Maria squirms in my arms, making that soft sound that means she's about to demand food. The moment is ordinary and extraordinary—my wife, my child, my life rebuilt around love instead of power.
29
Melinda
The ER at Mount Sinai feels different when there’s armed security in the parking garage—and backup waiting two minutes away.
Elena pulled strings with admin. On paper, I was on unpaid leave. Off the record, they let me back quietly—and I didn’t ask questions.
A few months into motherhood, and I'm back to stitching up the city's damage while my own scars are still healing.
The irony isn't lost on me—saving lives while belonging to a family that ends them.
"Dr. Russo," Elena calls out, still adjusting to my married name. She approaches with a trauma bay assignment, her expression carefully neutral. "MVA victim, multiple GSWs. ETA three minutes."
The name change threw everyone off. Half the staff whispers about my sudden marriage to Vincent Russo, the other half pretends they don't know exactly what that means. But there's anew respect in their voices, a wariness that wasn't there before. They've figured out that the quiet trauma surgeon has teeth.
"Prep bay two," I tell her, pulling on fresh gloves. "And Elena? Make sure housekeeping clears the hallway. This could get messy."
She nods, already moving. Six months ago, she would've questioned my authority. Now she follows orders without hesitation. Power has its own gravity, and everyone feels the pull.
The ambulance screams through the rain outside, and I meet the paramedics at the door. "What've we got?"
"Twenty-three-year-old male, three gunshot wounds—chest, abdomen, left thigh. Vitals are holding but he's lost significant blood volume."

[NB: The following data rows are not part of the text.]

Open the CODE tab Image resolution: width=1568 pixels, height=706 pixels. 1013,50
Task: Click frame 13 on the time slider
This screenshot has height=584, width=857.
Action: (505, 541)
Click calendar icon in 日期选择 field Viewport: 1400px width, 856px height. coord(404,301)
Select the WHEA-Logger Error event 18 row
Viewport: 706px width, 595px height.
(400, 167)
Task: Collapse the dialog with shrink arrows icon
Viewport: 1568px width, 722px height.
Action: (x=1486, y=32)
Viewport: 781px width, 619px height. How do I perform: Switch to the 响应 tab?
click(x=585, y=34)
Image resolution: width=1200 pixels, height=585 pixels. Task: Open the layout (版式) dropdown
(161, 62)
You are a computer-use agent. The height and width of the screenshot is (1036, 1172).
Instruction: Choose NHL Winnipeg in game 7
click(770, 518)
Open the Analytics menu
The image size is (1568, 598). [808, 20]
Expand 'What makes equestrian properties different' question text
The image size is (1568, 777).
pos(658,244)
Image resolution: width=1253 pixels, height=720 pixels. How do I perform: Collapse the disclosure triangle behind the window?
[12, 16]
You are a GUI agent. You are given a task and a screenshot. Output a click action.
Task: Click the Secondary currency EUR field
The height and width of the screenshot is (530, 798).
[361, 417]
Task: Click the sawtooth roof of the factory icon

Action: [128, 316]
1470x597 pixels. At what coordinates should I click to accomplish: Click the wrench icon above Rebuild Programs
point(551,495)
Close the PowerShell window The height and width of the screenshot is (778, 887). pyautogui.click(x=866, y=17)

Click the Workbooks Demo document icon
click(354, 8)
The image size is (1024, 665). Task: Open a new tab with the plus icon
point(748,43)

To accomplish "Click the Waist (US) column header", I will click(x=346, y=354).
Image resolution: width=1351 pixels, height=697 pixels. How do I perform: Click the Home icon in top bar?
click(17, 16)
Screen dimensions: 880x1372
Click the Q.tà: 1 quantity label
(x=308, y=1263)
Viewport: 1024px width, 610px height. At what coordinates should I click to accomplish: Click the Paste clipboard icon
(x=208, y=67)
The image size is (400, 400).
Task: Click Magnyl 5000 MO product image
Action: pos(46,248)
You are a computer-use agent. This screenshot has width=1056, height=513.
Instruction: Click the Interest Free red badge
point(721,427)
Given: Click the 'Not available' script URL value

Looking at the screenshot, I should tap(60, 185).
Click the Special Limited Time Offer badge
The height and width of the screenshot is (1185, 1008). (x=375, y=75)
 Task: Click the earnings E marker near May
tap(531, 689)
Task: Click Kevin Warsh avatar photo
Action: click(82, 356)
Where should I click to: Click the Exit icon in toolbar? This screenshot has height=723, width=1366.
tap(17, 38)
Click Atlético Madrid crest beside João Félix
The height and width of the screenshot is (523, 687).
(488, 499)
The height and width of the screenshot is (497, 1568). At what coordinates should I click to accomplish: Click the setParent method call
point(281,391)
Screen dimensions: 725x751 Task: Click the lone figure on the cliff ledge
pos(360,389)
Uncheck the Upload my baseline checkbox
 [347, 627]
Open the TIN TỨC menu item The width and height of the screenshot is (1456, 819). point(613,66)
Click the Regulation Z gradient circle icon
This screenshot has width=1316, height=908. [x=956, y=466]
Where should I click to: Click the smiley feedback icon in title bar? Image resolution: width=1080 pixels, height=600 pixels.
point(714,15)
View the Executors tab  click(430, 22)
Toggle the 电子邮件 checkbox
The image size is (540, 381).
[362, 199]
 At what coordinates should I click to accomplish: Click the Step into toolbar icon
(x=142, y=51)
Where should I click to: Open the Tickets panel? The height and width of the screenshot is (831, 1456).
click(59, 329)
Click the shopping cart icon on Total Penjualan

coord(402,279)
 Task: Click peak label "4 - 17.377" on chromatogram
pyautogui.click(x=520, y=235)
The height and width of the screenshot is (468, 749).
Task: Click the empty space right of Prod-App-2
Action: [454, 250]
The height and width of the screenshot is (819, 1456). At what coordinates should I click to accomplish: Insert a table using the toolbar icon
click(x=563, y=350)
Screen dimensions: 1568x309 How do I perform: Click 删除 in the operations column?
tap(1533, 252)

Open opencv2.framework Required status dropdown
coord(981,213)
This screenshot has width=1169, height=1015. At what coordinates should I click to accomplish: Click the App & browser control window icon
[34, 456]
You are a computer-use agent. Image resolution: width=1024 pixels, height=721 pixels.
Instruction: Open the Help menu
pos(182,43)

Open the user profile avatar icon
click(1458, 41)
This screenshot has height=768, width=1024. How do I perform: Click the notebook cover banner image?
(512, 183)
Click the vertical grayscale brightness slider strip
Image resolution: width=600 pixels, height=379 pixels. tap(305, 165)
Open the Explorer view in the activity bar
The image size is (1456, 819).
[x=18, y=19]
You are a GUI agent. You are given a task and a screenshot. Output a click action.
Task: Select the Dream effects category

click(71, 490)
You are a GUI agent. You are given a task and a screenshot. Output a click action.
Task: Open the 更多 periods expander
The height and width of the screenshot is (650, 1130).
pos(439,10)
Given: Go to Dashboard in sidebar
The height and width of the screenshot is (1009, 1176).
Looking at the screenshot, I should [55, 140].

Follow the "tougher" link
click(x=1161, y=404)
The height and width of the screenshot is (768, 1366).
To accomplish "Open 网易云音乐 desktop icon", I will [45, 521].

I glance at the victim's face as we transfer him to the gurney. Young, olive-skinned, expensive clothes despite the bullet holes. The kind of patient that makes smart doctors ask fewer questions.
"OR prep, now," I call out, but my hands are already moving, checking pulse points, assessing damage. Professional autopilot kicks in even as my mind catalogs the familiar pattern of wounds.
In the trauma bay, I cut away his blood-soaked shirt and freeze. Three entry wounds, precise placement—chest shot to disable, abdominal wound to cause pain without immediate fatality, thigh shot to prevent running. This isn't random street violence. This is an interrogation that went wrong.